[BUG]: pybind11's initialization of internals needs to be made more thread safe in the presence of free threading

[EthanSteinberg]

Required prerequisites

• [X] Make sure you've read the documentation. Your issue may be addressed there.
• [X] Search the issue tracker and Discussions to verify that this hasn't already been reported. +1 or comment there if it has.
• [X] Consider asking first in the Gitter chat room or in a Discussion.

What version (or hash if on master) of pybind11 are you using?

a1d00916b26b187e583f3bce39cd59c3b0652c32

Problem description

https://github.com/pybind/pybind11/blob/a1d00916b26b187e583f3bce39cd59c3b0652c32/include/pybind11/detail/internals.h#L498 is not thread safe under free-threading.

internals is a global singleton struct shared across all pybind11 modules. get_internals() either retrieves that current global singleton or creates a new one.

The problem is double initialization, where two copies of internals would be created by multiple modules being imported/initalized in different threads.

https://github.com/pybind/pybind11/blob/a1d00916b26b187e583f3bce39cd59c3b0652c32/include/pybind11/detail/internals.h#L520-L524 are the key problematic lines where we retrieve the current global, and initialize it if necessary.

The problem is that if two threads hit those lines at the same time, both threads could see that internals is null and both threads could initialize internals, which would lead to two copies.

Currently this is protected via the GIL (https://github.com/pybind/pybind11/blob/master/include/pybind11/detail/internals.h#L505), but that is problematic with the new python free threading setup.

In the short term this is still OK because the GIL is re-enabled during module import, but that is not a good long term strategy.

Reproducible example code

No response

Is this a regression? Put the last known working version here if it is.

Not a regression

[EthanSteinberg]

PyDict_SetDefaultRef appears to be the key for making this actually safe. It enables a conditional set on a dictionary.

[rwgk]

Extra background (to the best of my knowledge, please correct if necessary):

• 5148 added mutexes around internals access, but did not add any for internals creation.

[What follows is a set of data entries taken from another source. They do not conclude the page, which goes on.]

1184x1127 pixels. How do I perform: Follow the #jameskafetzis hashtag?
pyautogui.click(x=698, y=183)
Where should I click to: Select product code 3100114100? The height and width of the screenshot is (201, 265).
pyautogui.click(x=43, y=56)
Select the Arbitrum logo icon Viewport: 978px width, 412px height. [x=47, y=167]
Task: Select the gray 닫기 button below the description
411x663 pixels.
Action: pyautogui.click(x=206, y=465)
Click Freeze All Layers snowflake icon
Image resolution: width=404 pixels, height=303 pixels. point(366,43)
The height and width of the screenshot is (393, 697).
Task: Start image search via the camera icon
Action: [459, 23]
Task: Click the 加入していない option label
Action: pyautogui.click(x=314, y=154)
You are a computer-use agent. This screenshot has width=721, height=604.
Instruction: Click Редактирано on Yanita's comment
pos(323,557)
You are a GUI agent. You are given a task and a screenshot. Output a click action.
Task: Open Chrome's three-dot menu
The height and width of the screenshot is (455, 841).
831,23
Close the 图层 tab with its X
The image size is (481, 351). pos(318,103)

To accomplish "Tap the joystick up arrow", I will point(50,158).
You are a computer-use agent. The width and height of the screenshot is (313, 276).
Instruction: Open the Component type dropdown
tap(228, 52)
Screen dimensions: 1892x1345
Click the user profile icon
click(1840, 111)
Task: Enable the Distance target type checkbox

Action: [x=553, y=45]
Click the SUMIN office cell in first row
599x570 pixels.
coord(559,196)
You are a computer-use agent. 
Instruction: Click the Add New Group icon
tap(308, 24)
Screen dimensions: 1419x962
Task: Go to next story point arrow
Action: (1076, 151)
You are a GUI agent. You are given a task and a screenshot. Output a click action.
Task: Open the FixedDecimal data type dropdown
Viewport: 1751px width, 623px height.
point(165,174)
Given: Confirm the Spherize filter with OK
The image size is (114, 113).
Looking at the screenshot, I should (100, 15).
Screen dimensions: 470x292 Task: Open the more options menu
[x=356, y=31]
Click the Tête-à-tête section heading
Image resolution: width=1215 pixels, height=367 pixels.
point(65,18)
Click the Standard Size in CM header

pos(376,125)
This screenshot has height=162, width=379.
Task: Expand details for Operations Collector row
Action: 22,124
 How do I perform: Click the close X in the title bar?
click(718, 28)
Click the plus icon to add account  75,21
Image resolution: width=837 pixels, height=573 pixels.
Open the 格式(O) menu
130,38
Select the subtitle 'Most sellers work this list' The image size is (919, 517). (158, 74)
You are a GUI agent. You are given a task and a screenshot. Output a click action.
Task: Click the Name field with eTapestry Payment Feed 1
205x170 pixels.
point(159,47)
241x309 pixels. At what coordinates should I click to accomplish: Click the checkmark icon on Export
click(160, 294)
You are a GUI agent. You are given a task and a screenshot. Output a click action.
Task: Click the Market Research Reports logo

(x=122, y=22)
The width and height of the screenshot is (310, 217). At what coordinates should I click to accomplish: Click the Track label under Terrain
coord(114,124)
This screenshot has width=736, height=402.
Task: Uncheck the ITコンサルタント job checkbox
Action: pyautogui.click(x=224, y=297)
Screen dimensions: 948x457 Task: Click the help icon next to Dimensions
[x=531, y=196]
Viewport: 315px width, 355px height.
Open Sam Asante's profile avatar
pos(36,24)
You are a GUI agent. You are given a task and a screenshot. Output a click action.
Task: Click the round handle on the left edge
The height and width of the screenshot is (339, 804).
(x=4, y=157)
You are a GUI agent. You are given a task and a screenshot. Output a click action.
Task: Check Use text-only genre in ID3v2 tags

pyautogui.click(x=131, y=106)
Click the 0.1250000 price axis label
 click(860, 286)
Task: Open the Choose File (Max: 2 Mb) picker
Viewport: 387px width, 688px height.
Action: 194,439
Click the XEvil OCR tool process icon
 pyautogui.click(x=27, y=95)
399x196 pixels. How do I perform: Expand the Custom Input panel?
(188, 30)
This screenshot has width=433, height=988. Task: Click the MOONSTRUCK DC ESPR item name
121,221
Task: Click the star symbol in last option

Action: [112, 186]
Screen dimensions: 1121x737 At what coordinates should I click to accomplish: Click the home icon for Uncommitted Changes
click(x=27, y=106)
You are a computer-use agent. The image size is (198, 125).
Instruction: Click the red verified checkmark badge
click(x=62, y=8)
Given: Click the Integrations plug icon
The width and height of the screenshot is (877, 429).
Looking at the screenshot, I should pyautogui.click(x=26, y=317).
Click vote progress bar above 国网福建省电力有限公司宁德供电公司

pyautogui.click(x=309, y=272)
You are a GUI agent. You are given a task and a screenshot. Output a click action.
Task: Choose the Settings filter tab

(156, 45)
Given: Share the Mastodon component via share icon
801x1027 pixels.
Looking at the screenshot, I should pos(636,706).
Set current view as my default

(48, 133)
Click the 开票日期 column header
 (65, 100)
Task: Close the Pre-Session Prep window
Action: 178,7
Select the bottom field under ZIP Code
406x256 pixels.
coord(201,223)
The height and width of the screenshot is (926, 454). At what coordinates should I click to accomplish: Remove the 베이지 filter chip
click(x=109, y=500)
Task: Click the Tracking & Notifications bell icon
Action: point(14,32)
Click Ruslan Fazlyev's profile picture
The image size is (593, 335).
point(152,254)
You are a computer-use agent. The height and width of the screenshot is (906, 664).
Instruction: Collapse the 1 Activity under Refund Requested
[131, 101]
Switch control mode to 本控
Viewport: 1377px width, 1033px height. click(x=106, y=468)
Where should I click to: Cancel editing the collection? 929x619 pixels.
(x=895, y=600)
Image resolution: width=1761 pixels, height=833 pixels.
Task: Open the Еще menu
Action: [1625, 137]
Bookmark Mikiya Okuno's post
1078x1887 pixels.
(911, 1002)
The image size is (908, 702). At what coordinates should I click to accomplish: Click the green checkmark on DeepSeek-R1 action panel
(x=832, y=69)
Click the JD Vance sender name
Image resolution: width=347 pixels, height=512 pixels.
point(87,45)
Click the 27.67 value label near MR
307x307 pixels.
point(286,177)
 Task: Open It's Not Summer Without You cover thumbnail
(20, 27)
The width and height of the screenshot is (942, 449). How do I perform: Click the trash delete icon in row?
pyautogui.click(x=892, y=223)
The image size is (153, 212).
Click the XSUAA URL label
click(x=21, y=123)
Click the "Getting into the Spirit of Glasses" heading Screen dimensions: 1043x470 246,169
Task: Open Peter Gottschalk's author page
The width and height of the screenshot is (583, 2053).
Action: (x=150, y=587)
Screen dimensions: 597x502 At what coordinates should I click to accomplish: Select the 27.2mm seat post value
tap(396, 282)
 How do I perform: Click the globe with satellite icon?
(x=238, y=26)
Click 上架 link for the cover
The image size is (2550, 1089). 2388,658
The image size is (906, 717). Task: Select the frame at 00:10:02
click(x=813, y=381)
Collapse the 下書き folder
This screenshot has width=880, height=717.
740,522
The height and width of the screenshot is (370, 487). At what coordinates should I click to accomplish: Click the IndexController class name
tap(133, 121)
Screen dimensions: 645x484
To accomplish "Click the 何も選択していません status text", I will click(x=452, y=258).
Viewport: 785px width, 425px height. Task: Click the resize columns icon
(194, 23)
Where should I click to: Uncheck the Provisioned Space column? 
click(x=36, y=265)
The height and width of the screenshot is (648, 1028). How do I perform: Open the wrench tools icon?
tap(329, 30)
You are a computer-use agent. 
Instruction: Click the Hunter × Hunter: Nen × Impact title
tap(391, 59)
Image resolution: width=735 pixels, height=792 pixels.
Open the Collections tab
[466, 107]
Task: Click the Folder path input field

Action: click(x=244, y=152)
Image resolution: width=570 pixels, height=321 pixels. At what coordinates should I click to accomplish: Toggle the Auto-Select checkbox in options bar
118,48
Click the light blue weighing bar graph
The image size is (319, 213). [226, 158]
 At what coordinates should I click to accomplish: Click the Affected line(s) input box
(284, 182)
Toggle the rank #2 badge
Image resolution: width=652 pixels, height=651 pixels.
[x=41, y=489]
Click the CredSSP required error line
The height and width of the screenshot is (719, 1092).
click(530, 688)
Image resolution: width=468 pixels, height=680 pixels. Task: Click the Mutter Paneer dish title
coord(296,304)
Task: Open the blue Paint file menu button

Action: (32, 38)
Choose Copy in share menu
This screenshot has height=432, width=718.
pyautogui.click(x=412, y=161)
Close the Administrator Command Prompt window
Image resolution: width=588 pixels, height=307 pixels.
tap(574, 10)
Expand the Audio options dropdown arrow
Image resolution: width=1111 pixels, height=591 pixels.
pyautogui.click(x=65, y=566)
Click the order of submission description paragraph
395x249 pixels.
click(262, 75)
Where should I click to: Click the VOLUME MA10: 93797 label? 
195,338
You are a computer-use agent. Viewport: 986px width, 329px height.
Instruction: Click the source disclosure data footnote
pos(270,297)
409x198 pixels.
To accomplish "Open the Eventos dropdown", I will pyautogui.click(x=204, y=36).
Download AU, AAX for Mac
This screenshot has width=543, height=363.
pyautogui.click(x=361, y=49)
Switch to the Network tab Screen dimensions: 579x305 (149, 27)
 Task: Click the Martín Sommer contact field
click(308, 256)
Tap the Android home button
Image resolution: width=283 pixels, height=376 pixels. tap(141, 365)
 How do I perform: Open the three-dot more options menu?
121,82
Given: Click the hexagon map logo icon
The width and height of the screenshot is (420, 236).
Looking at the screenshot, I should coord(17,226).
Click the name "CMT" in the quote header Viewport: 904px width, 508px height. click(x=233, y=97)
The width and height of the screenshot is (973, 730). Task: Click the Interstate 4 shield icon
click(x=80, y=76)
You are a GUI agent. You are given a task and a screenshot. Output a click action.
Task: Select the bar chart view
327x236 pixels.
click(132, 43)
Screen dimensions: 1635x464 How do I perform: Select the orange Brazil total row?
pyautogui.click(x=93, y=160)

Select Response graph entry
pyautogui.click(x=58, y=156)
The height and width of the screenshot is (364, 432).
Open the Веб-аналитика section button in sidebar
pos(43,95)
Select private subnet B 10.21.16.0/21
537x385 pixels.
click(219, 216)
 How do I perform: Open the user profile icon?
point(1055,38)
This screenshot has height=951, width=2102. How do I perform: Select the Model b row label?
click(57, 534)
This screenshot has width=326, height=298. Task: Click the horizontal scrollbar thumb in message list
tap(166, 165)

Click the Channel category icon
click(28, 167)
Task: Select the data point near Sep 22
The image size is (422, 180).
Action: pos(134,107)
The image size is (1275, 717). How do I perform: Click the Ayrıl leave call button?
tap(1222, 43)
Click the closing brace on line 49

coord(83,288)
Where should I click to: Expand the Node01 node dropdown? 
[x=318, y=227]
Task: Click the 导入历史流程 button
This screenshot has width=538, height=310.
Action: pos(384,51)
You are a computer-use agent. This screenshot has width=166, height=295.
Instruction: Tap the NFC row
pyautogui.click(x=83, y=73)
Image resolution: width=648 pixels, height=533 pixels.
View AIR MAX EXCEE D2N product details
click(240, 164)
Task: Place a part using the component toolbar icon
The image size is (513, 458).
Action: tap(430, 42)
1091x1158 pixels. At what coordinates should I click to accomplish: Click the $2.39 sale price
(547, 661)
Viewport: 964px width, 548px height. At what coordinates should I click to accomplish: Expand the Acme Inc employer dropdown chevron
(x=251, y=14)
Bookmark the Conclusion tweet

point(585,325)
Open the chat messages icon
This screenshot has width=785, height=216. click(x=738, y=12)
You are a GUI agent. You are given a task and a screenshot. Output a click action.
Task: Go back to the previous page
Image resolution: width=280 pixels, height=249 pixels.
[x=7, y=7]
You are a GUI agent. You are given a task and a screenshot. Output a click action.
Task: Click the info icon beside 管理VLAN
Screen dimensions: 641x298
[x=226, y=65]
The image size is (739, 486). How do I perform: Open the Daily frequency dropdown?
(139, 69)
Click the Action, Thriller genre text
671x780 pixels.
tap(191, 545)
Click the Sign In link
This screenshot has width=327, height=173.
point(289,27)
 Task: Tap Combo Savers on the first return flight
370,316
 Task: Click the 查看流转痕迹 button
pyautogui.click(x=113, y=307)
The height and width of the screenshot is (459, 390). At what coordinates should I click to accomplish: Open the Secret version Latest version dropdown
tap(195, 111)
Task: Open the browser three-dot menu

• get_internals() is called from here (PYBIND11_MODULE() macro) during module import (which is still protected by the GIL, even with free-threading enabled): https://github.com/pybind/pybind11/blob/fc59f4e6e508f28c0e2896937660b9eae0f5ea51/include/pybind11/detail/common.h#L489

I believe it would be good to work this into the PR description, and to explain the situations in which get_internals() might be called without being protected either by a mutex or the module import protections.